With hindsight, I can say with absolute conviction that one does not simply lose one’s testimony, even if it genuinely feels as if that is what is happening. Rather, one actively – albeit uncritically – beats down and erodes one’s testimony. Through training and practice, we gradually chip away at our testimonies with the hammer of the liberal democratic values we are taught in school, on t.v. and in internet forums. As we choose to evaluate and navigate the world around us by the tools of liberal democracy rather than those of the gospel, the latter not only atrophy from disuse, but are purposefully displaced by the former in their relentless take-over and re-programming of our minds. I cannot say it emphatically enough: the tradition of liberal democracy is not neutral, passive or benign when it comes to our religious convictions or any other set of competing values. It is a god which is no less jealous or hungry for the souls of men (or women) than any other.

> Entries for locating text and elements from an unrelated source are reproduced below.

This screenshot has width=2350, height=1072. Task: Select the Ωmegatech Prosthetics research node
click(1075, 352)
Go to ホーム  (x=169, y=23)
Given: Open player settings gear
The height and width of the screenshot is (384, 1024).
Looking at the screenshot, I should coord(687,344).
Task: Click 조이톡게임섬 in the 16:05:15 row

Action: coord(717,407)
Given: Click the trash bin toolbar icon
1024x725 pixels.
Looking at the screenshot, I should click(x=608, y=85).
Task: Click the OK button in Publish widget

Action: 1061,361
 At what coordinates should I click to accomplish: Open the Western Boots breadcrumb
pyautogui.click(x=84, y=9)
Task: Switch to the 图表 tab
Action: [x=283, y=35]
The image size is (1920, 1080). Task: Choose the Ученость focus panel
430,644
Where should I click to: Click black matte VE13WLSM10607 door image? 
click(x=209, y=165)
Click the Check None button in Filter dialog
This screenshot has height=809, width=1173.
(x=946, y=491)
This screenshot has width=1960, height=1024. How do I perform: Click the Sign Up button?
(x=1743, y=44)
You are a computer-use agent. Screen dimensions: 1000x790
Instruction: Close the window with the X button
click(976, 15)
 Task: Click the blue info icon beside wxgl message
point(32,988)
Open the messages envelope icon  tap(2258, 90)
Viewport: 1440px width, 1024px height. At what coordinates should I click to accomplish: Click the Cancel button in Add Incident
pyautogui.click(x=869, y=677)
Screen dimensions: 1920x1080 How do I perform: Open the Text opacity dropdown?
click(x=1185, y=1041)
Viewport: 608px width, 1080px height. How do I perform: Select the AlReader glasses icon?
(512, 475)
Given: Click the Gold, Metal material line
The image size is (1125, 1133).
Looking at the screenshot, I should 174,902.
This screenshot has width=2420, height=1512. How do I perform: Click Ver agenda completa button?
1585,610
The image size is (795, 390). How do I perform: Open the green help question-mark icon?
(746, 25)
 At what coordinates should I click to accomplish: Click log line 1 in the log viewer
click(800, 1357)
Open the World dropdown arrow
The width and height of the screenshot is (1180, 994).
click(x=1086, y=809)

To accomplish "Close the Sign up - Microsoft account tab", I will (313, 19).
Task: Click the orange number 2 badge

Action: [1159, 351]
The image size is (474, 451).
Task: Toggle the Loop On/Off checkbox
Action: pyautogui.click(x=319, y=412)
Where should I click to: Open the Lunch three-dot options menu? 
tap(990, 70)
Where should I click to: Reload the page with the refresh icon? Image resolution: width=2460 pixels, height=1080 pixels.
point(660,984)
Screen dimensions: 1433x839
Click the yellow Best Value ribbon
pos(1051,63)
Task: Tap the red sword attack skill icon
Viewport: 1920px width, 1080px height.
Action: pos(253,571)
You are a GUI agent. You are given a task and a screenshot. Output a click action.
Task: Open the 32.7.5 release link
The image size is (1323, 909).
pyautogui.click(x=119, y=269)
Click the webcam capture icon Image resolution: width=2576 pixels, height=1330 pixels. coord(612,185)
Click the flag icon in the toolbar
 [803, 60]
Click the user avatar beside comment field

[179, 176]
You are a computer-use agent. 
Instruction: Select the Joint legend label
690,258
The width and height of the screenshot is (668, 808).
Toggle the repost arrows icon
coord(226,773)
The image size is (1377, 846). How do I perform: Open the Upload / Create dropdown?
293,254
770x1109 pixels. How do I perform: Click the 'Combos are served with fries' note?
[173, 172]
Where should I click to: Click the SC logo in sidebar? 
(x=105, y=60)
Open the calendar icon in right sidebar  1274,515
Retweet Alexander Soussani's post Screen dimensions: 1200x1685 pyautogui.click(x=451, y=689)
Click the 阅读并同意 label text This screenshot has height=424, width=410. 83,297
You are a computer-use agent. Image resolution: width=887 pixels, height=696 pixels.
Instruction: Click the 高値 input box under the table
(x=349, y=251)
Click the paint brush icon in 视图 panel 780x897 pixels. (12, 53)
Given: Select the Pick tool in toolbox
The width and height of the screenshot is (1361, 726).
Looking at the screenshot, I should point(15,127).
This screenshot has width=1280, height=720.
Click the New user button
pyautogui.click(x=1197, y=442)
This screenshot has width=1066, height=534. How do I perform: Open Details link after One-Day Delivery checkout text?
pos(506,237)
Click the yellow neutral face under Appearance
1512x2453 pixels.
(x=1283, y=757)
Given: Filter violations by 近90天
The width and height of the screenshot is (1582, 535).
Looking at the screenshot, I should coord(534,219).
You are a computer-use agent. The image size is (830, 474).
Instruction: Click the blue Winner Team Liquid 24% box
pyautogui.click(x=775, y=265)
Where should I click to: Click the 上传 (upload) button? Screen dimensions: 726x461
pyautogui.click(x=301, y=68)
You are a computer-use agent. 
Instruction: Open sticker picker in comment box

As people in the bloggernacle critically evaluate and take inventory on their testimonies, I sincerely hope that they do not fall into the same trap I did. Our testimonies do not lose their power, except in their struggle against some other power – typically that of liberal democracy. If some such issue is placing your testimony of the church at risk, why not critically evaluate and take inventory on your testimony of that issue? I know that it can be difficult and counter-intuitive to do, but instead of judging the church for it’s lack of concern for feminist issues or it’s lack of appreciation or tolerance for open debate or some other way of measuring the church by liberal democratic standards, let’s instead measure such movements, values and institutions by those of the Lord and His prophets. To paraphrase Jacob, to be a liberal democrat is good, so long as these values and standards are constrained by the counsels of God and His prophets rather than the other way around.